IMR Press / FBL / Volume 27 / Issue 1 / DOI: 10.31083/j.fbl2701007
Open Access Commentary
David Hunter Hubel, the ‘Circe effect’, and SARS-CoV-2 infection of the human visual system
Show Less
1 LSU Neuroscience Center Louisiana State University Health Science Center, New Orleans, LA 70112, USA
2 Department of Ophthalmology, Louisiana State University Health Science Center, New Orleans, LA 70112, USA
3 Department Neurology, Louisiana State University Health Science Center, New Orleans, LA 70112, USA
*Correspondence: wlukiw@lsuhsc.edu (Walter J. Lukiw)
Academic Editor: Graham Pawelec
Front. Biosci. (Landmark Ed) 2022, 27(1), 7; https://doi.org/10.31083/j.fbl2701007
Submitted: 1 August 2021 | Revised: 2 November 2021 | Accepted: 16 December 2021 | Published: 6 January 2022
Copyright: © 2022 The Author(s). Published by IMR Press.
This is an open access article under the CC BY 4.0 license.
Abstract

David Hunter Hubel (1926–2013) was an internationally recognized neurophysiologist and vision neuroscientist noted for his life-long studies on the columnar structure and highly integrated function of the brain’s primary and secondary visual cortex. He was co-recipient with the American neuropsychologist and neurobiologist Roger Wolcott Sperry (1913–1994) and the Swedish neurophysiologist Torsten Nils Wiesel (1924-present) of the 1981 Nobel Prize in Physiology or Medicine, for their significant discoveries concerning the functional specialization of the cerebral hemispheres, the layered structure of the human cerebral visual cortex and information processing in the visual system, how the human visual cortex is organized into columns, and how this remarkable cellular organization and connectivity for the human visual system can be modified by lifestyle, experience, aging and disease. This commentary integrates these significant findings with current observations on SARS-CoV-2, the causative agent of COVID-19, and its invasion of the human visual system via the angiotensin converting enzyme 2 (ACE2) receptor.

Keywords
Circe effect
COVID-19
Primary visual cortex
SARS-CoV-2
Vision
Visual processing
1. Introduction

Once during a lecture in the early 1980’s, and just after receiving his Nobel prize in Physiology or Medicine Hubel described the columnar nature and the polarity of the visual circuitry of the human visual system and how signals travel from the exterior environment to the anterior surface of the eye, to the posterior of the eye, to the retina, through the optic nerves across the optic chiasm, optic tract and lateral geniculate nuclei (LGN), and on to the primary visual cortex in the occipital lobe at the posterior of the human cerebrum (Brodmann Area 17) [1, 2].

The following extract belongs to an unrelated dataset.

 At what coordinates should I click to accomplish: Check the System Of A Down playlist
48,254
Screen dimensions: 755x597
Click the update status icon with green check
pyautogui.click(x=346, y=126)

2. Neurochemical gradients, visual signaling pathways and the ‘Circe effect’

Hubel proposed that there might be some kind of a ‘neurochemical gradient’ driving visual signals along this neural pathway for vision, perhaps via a series of tandem receptors—initially at a low density to a higher density of the same receptor along a visual circuit culminating at the highest density of receptors in the occipital lobe in the deepest anatomical regions of the brain. Hubel went on to further describe the concept of the ‘Circe effect’, a phenomenon first proposed by the American biochemist William Platt Jencks (1927–2007), as has been since widely observed in chemical and biochemical signaling reactions (https://en.wikipedia.org/wiki/Circe_effect; this process was named after the enchantress Circe in Homer’s Odyssey from Greek mythology who ‘lured warriors to their fates’) [3]. In modern biological chemistry the ‘Circe effect’ thereby involves a gradient of chemical, biochemical or biophysical components—such as receptors—from a lower to higher density that would initially attract and drive signals forward along a classical biochemical pathway involving an increasing gradient from a low to a higher molecular receptor density. Hubel provided an interesting analogy of a string of 10 lighted electrical lamp posts along a street with the faintest light at the top of the first lamp post and the brightest light along a gradient 10 lamp posts away. Hubel’s electrical or molecular signals were represented by a box full of moths. As we all know moths are attracted to light and especially to bright lights—so when the moths were first released at the lamp post with the least bright light the moths initially clustered around the faintest light but as time passed all moths moved along the lighted pathway to the brightest light source 10 lamp posts away.

The analogy of the driving force for light signals travelling from the anterior to the posterior of the human visual pathway to moths moving up a gradient of dim light to bright lights was an insightful example of Hubel’s creativity, innovation and genius. Fifty years after the Nobel laureate first proposed these innovative biological systems a very recent and exciting example is how the SARS-CoV-2 virus may move across the human visual system from the surface of the eye through to the optic nerve and ultimately to the primary visual cortex in deeper regions of the human brain.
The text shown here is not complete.